The Council on American-Islamic Relations (CAIR) said the number of hate crimes spiked from the corresponding period of 2016, which was the worst year for anti-Muslim incidents since the civil rights organization began its current documenting system in 2013.
According to the report, the number of bias incidents in the first half of 2017 also rose by 24 percent on year.
"The presidential election campaign and the Trump administration have tapped into a seam of bigotry and hate that has resulted in the targeting of American Muslims and other minority groups," said Zainab Arain, coordinator in CAIR's Department to Monitor and Combat Islamophobia.
"If acts of bias impacting the American Muslim community continue as they have been, 2017 could be one of the worst years ever for such incidents."

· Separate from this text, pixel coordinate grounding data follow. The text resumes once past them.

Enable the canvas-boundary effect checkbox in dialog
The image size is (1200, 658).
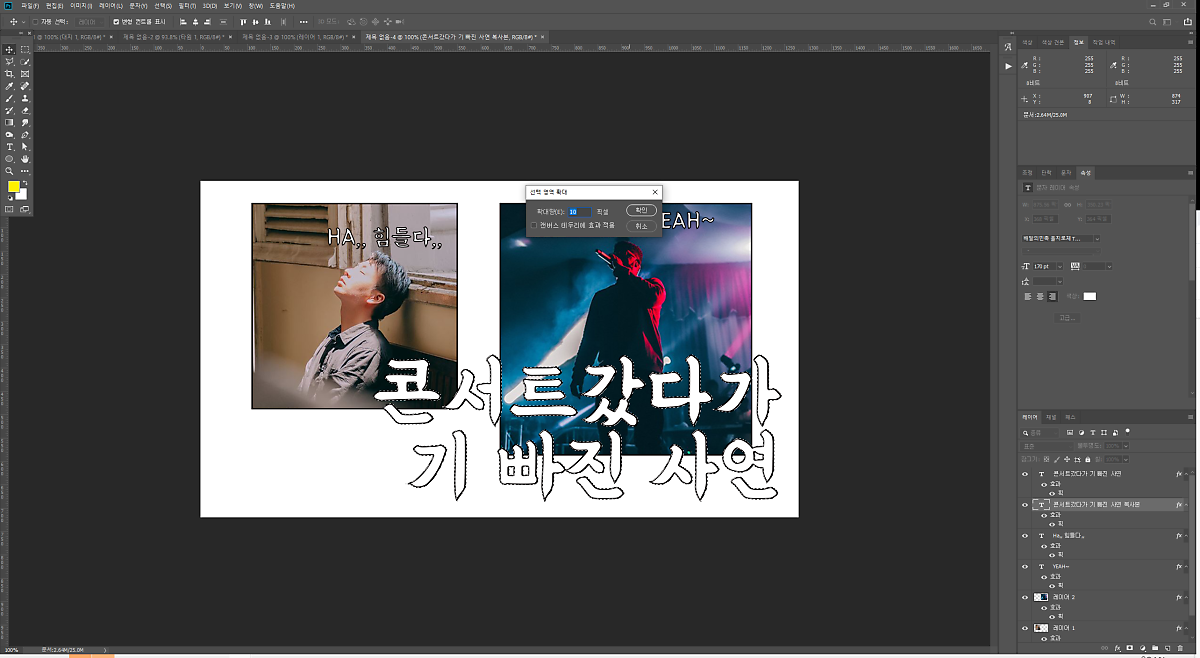pos(534,225)
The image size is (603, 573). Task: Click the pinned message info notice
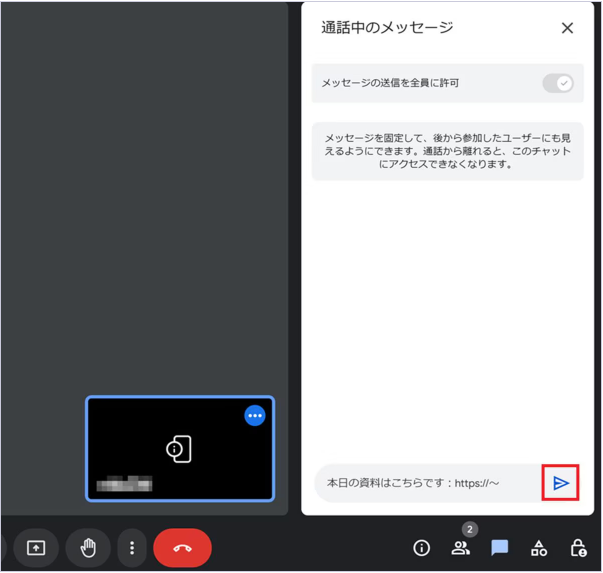coord(447,151)

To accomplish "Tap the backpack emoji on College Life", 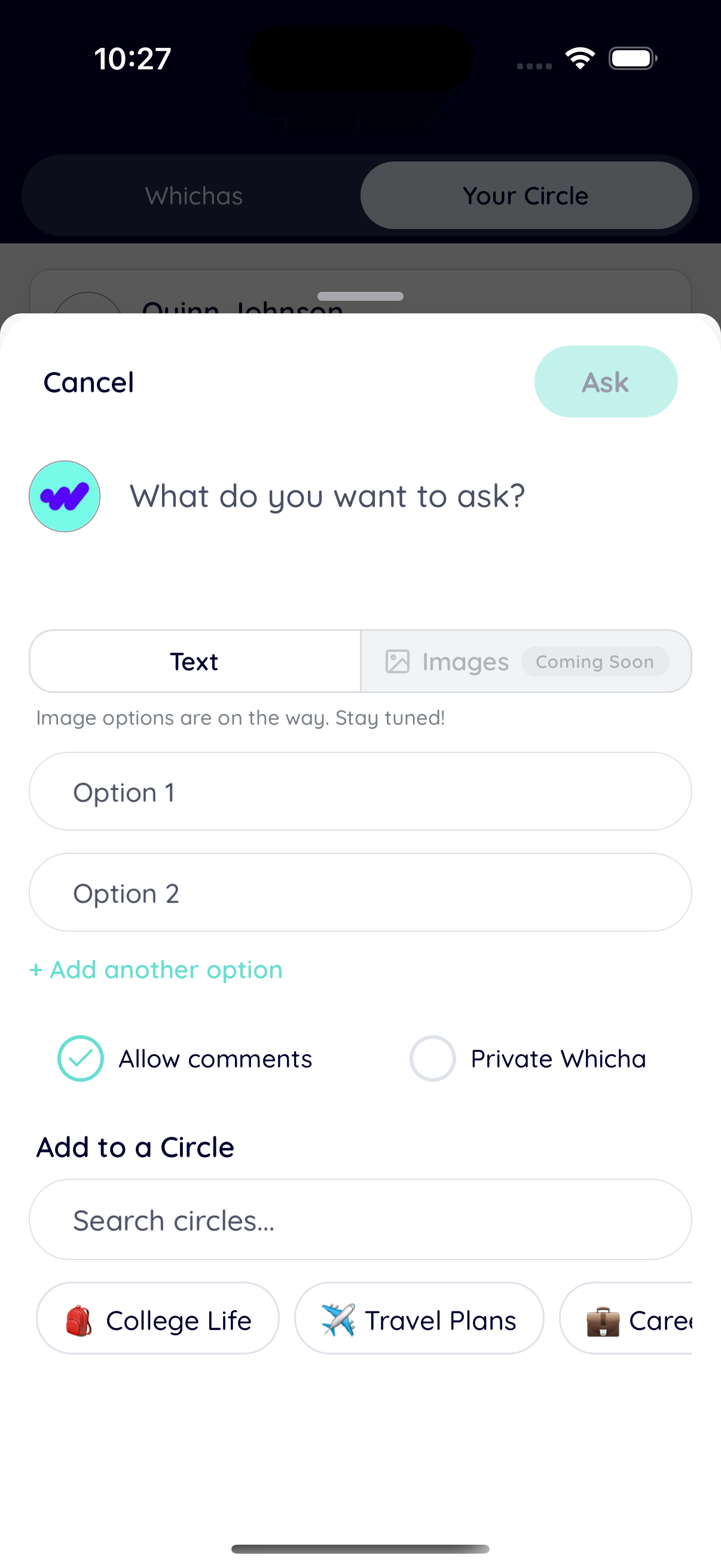I will (78, 1320).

The most frequent type of incidents documented by CAIR in the second quarter of 2017 involved harassment, defined as a non-violent or non-threatening incident. The second most common type of bias incidents were hate crimes and involved physical violence or property damage.
CAIR said the most prevalent trigger of anti-Muslim bias incidents in 2017 remains the victim's ethnicity or national origin, accounting for 32 percent of the total.
"Twenty percent of incidents occurred because of an individual being perceived as Muslim. A Muslim woman's headscarf was a trigger in 15 percent of incidents," it added.
The report dataset is drawn primarily from the intakes CAIR conducts each year. With each case, civil rights and legal staff seek to ensure the highest possible level of accuracy.
According to CAIR's 2016 report, anti-Muslim hate incidents rose over 40 percent compared to 2015, with a 44 percent increase in hate crimes targeting Muslims as well as a 57 percent increase in anti-Muslim bias incidents during that time.